On 29 December 2016, Mohamed Abdullah Younis of the UAE-based Future Centre for Advanced Research and Studies outlined 10 concepts that would act as the “driving forces” of the near future, not just of the Middle East but of the world. The first was “Protracted Instability” which basically signifies that our future would more or less be a continuation of the present. The reverse is to be found in the second concept, “Recovery and Resilience” which is about the ability to respond to crises, recuperate energies and “bounce back”. The third, “Stateless Societies”, is perhaps the bleakest, a condition in which societies revert to primary social formations and affiliations that assume the functions of the state because state institutions have collapsed or the performance of their functions has deteriorated too much. An example was to be found in Lebanon where, at times when there was no president or central government, tribal militias undertook the security functions of the state. The fourth concept, “Grey Zone Conflicts”, in which regions live on a shaky brink between war and peace, may lead to the fifth, “Minimal Settlements”, whereby warring parties manage to establish a minimum degree of coexistence. If the foregoing concepts speak of circumstances of varying levels of difficulty, the strains are aggravated by the conditions or phenomena encapsulated in the remaining five concepts: “Network Terrorism”, “Populist Discourse”, “Cyber Exposure”, “Sharing Economies” and “Globalisation in Retreat”. These latter concepts sum up a world that entered the third millennium full of optimism and liberal ideals inspired by the power of science, technology and the prospects of greater inter-human communication but that suddenly encountered setbacks and declines of different sorts and different degrees of severity.

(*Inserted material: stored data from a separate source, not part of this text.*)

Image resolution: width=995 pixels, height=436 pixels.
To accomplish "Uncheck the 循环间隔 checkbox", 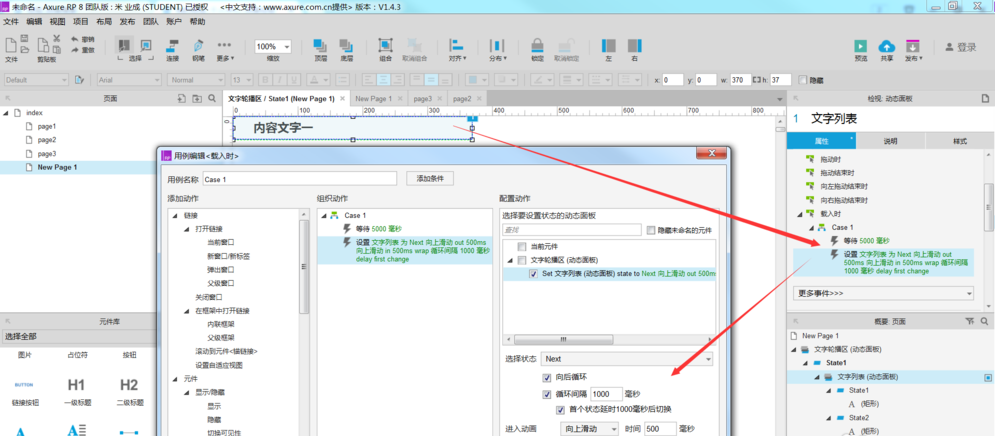I will (x=546, y=393).
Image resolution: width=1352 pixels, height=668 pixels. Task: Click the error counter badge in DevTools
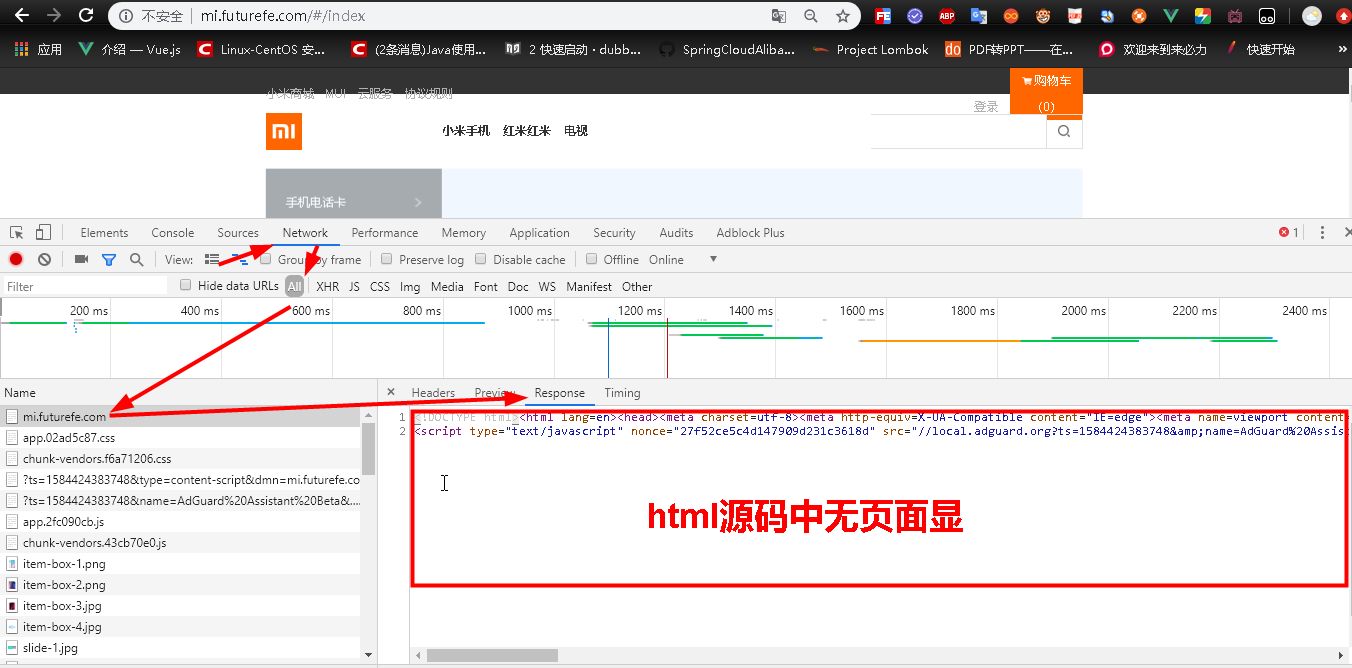[x=1289, y=232]
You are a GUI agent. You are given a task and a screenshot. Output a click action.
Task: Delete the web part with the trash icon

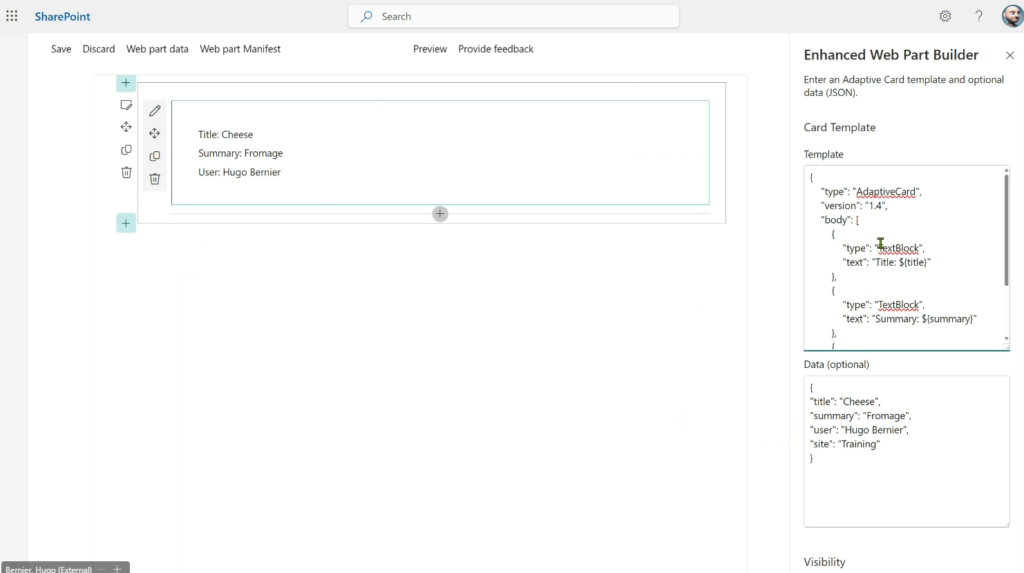[x=155, y=179]
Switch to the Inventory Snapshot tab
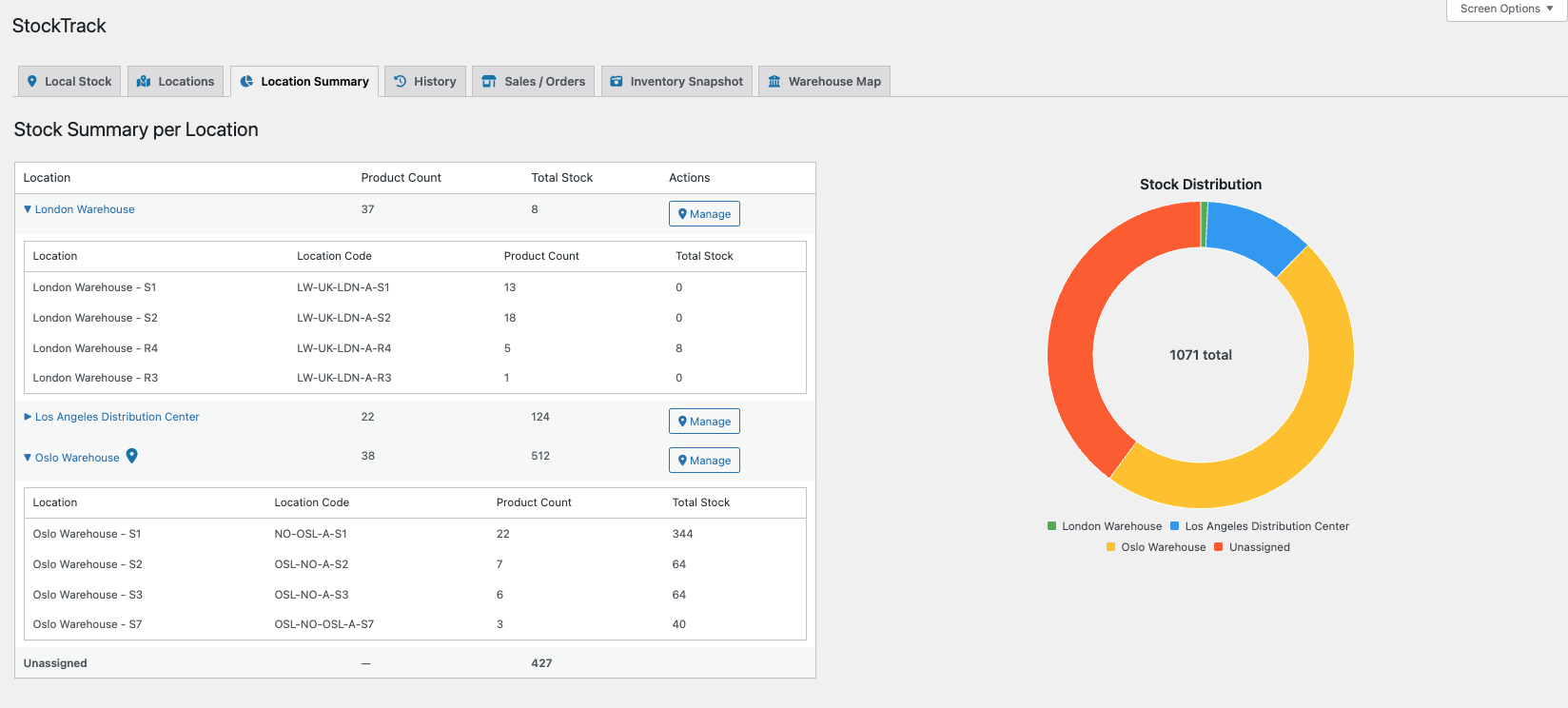Screen dimensions: 1568x708 686,82
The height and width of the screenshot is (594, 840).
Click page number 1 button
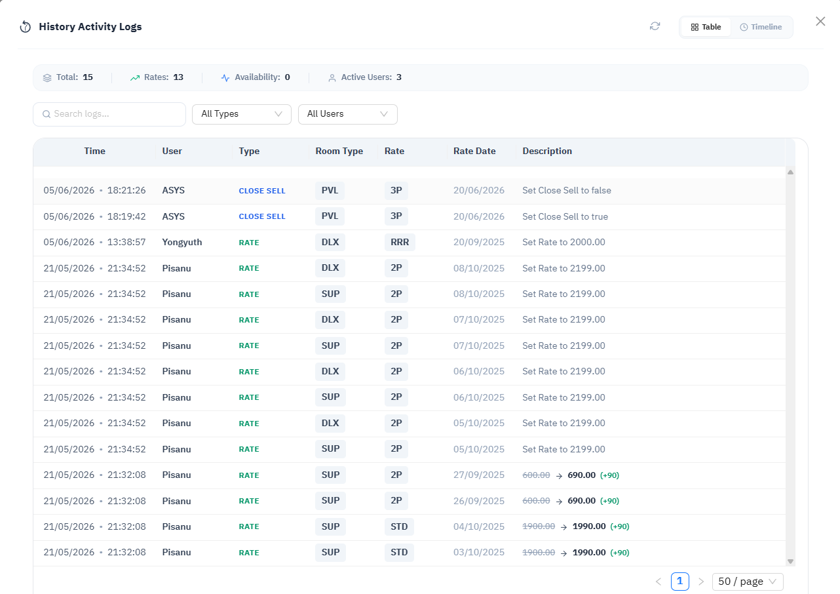(680, 581)
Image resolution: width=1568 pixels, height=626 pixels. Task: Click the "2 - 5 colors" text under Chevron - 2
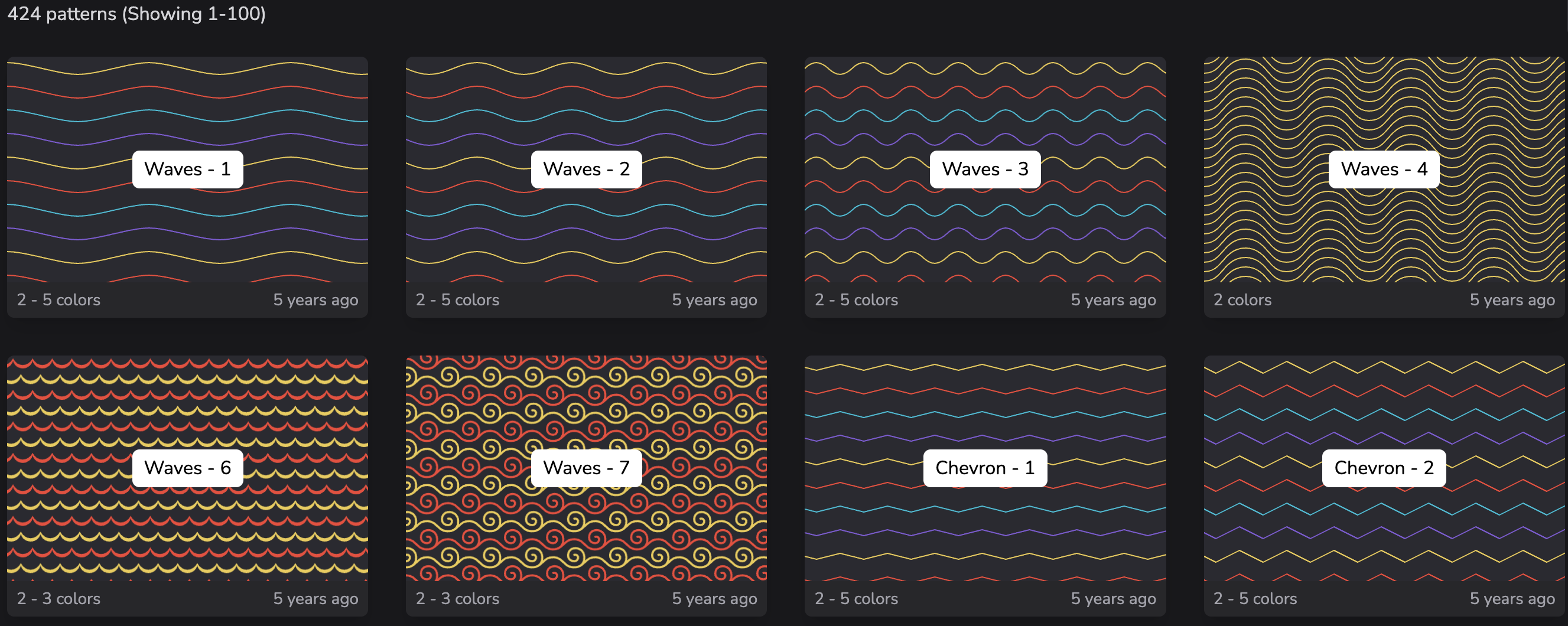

The 10 concepts above are useful for defining the current situation, but they do not address the role of policy and its ability to overcome the effects and repercussions of conflict as occurred in the aftermath of the two world wars and the Cold War. Each of these periods was characterised by universal change through institutions that had not previously existed. While our region has been the focus of political thought in other parts of the world, what it desperately needs is for the thinking process to begin at home. We have seen the rise of national projects, such as the 2030 visions in Egypt and Saudi Arabia. The time has come to turn our minds to a regional project for the future. The process must begin immediately. We cannot afford to put it off.
The writer is chairman of the board, CEO and director of the Regional Centre for Strategic Studies.